2

Is there an operator in RxJava, an external library or a way I'm missing to create a flowable/observable that recieves a function that controls the emission of data, like a valve?

I have a huge json file I need to process but I have to get a portion of the file, a list of entities, process it and then get another portion, I have tried using windows(), buffer() but the BiFunction I pass to Flowable.generate() keeps executing after I recieved the first list and I haven't finished processing it. I also tried FlowableTransformers.valve() from hu.akarnokd.rxjava3.operators but it just piles up the items before the flatMap() function that process the list

private Flowable<T> flowable(InputStream inputStream) {

    return Flowable.generate(() -> jsonFactory.createParser(new GZIPInputStream(inputStream)), (jsonParser, emitter) -> {

        final var token = jsonParser.nextToken();

        if (token == null) {
            emitter.onComplete();
        }

        if (JsonToken.START_ARRAY.equals(token) || JsonToken.END_ARRAY.equals(token)) {
            return jsonParser;
        }

        if (JsonToken.START_OBJECT.equals(token)) {
            emitter.onNext(reader.readValue(jsonParser));
        }

        return jsonParser;
    }, JsonParser::close);
}

Edit: I need to control de emission of items to don't overload the memory and the function that process the data, because that function reads and writes to database, also the processing needs to be sequentially. The function that process the data it's not entirely mine and it's written in RxJava and it's expected that I use Rx.
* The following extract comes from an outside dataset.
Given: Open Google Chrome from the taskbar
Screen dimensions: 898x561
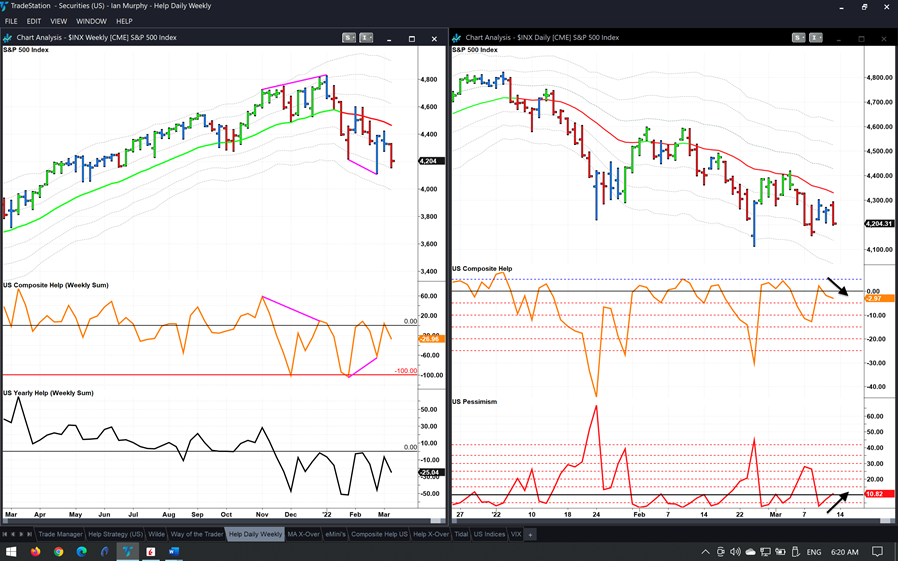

I managed to solve it like this but if there is another way let me know please:

public static <T> Flowable<T> flowable(InputStream inputStream, JsonFactory jsonFactory, ObjectReader reader, Supplier<Boolean> booleanSupplier) {
    return Flowable.generate(() -> jsonFactory.createParser(new GZIPInputStream(inputStream)), (jsonParser, emitter) -> {

        if (booleanSupplier.get()) {
            final var token = jsonParser.nextToken();

            if (token == null) {
                emitter.onComplete();
            }

            if (JsonToken.START_ARRAY.equals(token) || JsonToken.END_ARRAY.equals(token)) {
                return jsonParser;
            }

            if (JsonToken.START_OBJECT.equals(token)) {
                emitter.onNext(reader.readValue(jsonParser));
            }

        }
        
        return jsonParser;
    }, JsonParser::close);
}

Edit2: This is one of the ways I'm currently consuming the function

public Flowable<List<T>> paging(Function<List<T>, Single<List<T>>> function) {
    final var atomicInteger = new AtomicInteger(0);
    final var atomicBoolean = new AtomicBoolean(true);

    return flowable(inputStream, jsonFactory, reader, atomicBoolean::get)
            .buffer(pageSize)
            .flatMapSingle(list -> {

                final var counter = atomicInteger.addAndGet(1);

                if (counter == numberOfPages) {
                    atomicBoolean.set(false);
                }

                return function.apply(list)
                        .doFinally(() -> {
                            if (atomicInteger.get() == numberOfPages) {
                                atomicInteger.set(0);
                                atomicBoolean.set(true);
                            }
                        });
            });
}
Yaz
  • 93
  • 1
  • 8
  • What problem are you trying to solve (see xyproblem.info)? Do you absolutely need to use RxJava, e.g. for academic purposes? This thread gives some solutions to stream a large JSON file using Java, but not using RxJava: https://stackoverflow.com/questions/9390368/java-best-approach-to-parse-huge-extra-large-json-file – DV82XL Jul 18 '20 at 15:40
  • 1
    @DV82XL I added more information to the question, I need to RxJava since this is a small part of an RxJava chain – Yaz Jul 18 '20 at 17:24
  • Thanks for clarifying the question. – DV82XL Jul 18 '20 at 17:33
  • Generate will call the lambda as many times as there is a request already. How are you processing the json values after? Many operators have overloads with a prefetch or capacityHint parameter to limit the outstanding request amounts. – akarnokd Jul 20 '20 at 06:28
  • @akarnokd I updated the post with an example, the json values are processed and saved to database, this operation is very expensive from I what I have been told so I need a way to control how many data I'm sending – Yaz Jul 20 '20 at 18:06

1 Answers1

0

Managed to solve it like this

 public static Flowable<Object> flowable(JsonParser jsonParser, ObjectReader reader, PublishProcessor<Boolean> valve) {
    return Flowable.defer(() -> {
        final var token = jsonParser.nextToken();

        if (token == null) {

            return Completable.fromAction(jsonParser::close)
                    .doOnError(Throwable::printStackTrace)
                    .onErrorComplete()
                    .andThen(Flowable.empty());
        }


        if (JsonToken.START_OBJECT.equals(token)) {
            final var value = reader.readValue(jsonParser);
            final var just = Flowable.just(value).compose(FlowableTransformers.valve(valve, true));
            return Flowable.concat(just, flowable(jsonParser, reader, valve));
        }


        return flowable(jsonParser, reader, valve);
    });
}
Yaz
  • 93
  • 1
  • 8